About a millennia and a half ago Chosroes I, the twentieth Sassanid emperor, ruled over Persia. Sometime during his long reign, from 531 to 579 A.D., he reputedly stated, “With justice and moderation the people will produce more, tax revenues will increase, the state will grow rich and powerful. Justice is the foundation of a powerful state.”
History remembers the popular reaction to his words and deeds. The appellation ‘the Just’ was added to his name.
Chosroes I in some historians eyes came close to the classical Greek ‘philosopher king’ who Plato posited ideally should rule the city-states of his time nearly another thousand years further back into our antiquity. Would we add ‘the Just’ after the names of any of our contemporary political leaders? Does the blind acceptance of the current system and its unquestioned underlying assumptions make justice impossible today?
With the gap between the rich and poor growing more rapidly here in Canada, even in these times of economic crisis than in the United States, the ideal of a just society seems ever more elusive. On the global stage this goal definitely remains only a dream. The 2015 targets for most of the vaunted Millennium Development Goals likely will not be met.
Official development assistance, the foreign aid dollars sent to assist the poorest in the world, have significantly fallen not increased. We regrettably know the score on the goal of ensuring environmental sustainability with a quick look at the upward curve of carbon dioxide emissions. Little to no progress has been made in reducing extreme poverty in sub-Saharan Africa and affected areas of Asia.
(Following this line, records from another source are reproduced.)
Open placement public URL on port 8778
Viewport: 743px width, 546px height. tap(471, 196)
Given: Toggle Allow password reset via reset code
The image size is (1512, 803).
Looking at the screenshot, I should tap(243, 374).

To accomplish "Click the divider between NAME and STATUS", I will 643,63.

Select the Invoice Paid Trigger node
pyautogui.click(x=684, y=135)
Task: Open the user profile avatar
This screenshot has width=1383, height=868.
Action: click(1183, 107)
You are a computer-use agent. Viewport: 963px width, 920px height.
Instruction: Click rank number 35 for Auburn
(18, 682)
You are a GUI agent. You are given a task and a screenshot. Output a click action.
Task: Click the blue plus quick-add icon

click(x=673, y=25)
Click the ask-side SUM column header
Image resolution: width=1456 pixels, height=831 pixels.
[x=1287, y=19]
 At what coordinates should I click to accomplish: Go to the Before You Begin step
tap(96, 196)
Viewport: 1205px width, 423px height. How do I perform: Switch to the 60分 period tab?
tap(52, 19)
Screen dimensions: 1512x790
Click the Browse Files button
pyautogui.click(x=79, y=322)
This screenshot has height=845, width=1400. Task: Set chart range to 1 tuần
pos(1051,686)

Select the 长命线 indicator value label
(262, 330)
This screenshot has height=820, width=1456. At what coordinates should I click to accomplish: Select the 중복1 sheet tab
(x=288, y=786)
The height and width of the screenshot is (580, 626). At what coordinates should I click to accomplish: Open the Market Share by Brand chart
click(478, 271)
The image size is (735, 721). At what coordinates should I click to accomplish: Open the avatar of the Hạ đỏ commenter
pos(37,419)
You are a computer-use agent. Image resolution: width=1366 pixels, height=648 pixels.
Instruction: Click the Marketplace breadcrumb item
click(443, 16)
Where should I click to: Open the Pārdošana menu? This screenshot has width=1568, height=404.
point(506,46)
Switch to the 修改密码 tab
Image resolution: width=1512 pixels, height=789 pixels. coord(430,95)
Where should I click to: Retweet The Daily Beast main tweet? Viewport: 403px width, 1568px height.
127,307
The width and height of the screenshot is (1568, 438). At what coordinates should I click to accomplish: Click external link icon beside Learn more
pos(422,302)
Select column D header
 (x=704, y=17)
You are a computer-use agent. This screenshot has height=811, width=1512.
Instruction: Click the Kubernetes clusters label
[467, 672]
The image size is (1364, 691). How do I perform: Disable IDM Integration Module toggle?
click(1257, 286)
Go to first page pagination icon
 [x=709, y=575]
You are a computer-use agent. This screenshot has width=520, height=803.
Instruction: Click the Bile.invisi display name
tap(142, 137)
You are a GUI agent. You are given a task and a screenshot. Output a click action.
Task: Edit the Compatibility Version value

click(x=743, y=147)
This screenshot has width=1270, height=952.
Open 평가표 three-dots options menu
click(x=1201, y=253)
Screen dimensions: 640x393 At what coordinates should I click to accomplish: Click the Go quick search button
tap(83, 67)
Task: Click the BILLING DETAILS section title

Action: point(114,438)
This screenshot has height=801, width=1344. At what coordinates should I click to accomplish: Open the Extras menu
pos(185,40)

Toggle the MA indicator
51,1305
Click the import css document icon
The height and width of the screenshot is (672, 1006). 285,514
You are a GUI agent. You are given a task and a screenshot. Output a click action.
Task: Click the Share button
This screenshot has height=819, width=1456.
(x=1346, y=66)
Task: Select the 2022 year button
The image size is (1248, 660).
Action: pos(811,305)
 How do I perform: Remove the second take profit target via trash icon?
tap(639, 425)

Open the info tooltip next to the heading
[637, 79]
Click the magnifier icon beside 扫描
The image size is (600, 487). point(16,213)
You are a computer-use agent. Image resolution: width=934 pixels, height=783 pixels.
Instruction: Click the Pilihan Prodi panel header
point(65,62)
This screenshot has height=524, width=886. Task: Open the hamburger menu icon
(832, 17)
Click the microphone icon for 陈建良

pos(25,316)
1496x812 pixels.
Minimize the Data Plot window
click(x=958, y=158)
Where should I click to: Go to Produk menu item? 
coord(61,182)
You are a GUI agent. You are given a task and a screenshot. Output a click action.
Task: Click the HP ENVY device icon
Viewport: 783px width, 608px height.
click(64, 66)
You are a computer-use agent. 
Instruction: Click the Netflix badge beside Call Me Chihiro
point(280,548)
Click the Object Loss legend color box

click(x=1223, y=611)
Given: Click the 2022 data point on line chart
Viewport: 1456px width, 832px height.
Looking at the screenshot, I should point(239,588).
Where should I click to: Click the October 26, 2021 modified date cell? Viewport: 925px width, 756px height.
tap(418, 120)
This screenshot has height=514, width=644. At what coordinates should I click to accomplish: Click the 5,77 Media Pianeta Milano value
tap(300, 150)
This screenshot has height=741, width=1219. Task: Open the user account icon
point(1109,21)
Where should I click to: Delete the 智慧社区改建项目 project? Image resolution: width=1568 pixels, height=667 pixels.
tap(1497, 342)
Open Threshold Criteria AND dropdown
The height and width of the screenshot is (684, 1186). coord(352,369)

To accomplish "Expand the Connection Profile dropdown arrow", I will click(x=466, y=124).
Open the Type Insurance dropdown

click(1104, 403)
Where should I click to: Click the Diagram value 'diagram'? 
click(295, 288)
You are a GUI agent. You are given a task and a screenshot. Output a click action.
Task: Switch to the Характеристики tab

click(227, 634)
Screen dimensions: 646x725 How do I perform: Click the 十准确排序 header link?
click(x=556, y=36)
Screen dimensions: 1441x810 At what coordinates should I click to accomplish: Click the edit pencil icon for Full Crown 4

Modest gains on other goals don’t counter the overall failure to live up to our global commitments.
Here at home, while previous Yukon governments talked about building a just society, the Fentie government to its’ credit actually began the work needed to put in place a territory-wide social-inclusion and poverty-reduction strategy. Factors conspired, though it seems, to delay but hopefully not derail the process. All the major parties appear committed to continuing this effort if elected.
Imagine a Yukon government that really demanded that all its’ departments from Health and Social Services to Highways and Public Works see how their policies and procedures promoted social inclusion and poverty reduction. Would this mean that resources would be freed up to address the underlying causes of poverty here rather than just applying Band Aids? Can we envision a Yukon without food banks or not enough beds for our homeless?
The Catholic school students and the parents and teachers who assisted them, fanned out across Whitehorse to collect much-needed supplies for the food bank last Wednesday evening. They collected literally tonnes of generous donations from our community to meet the challenge of hunger in our midst. Their exuberant energy and our community’s outpouring of concern demonstrated that the vision of a just society is alive. We must give their hope wings. Our efforts for their sake must mirror their enthusiasm.
Decision-making during the time of Chosroes the Just was definitely top down. A vibrant democracy demands today that the citizenry not limit their participation to participating in a once-every-four-years election. To be truly called citizens we must remain actively engaged in our democracy’s on-going functioning, pushing and prodding when necessary and praising when warranted. Our democracy is still very much a work in progress.
We build our future; a just, environmentally, sustainable future, one act at a time. Tuesday is Election Day here in the territory. Vote.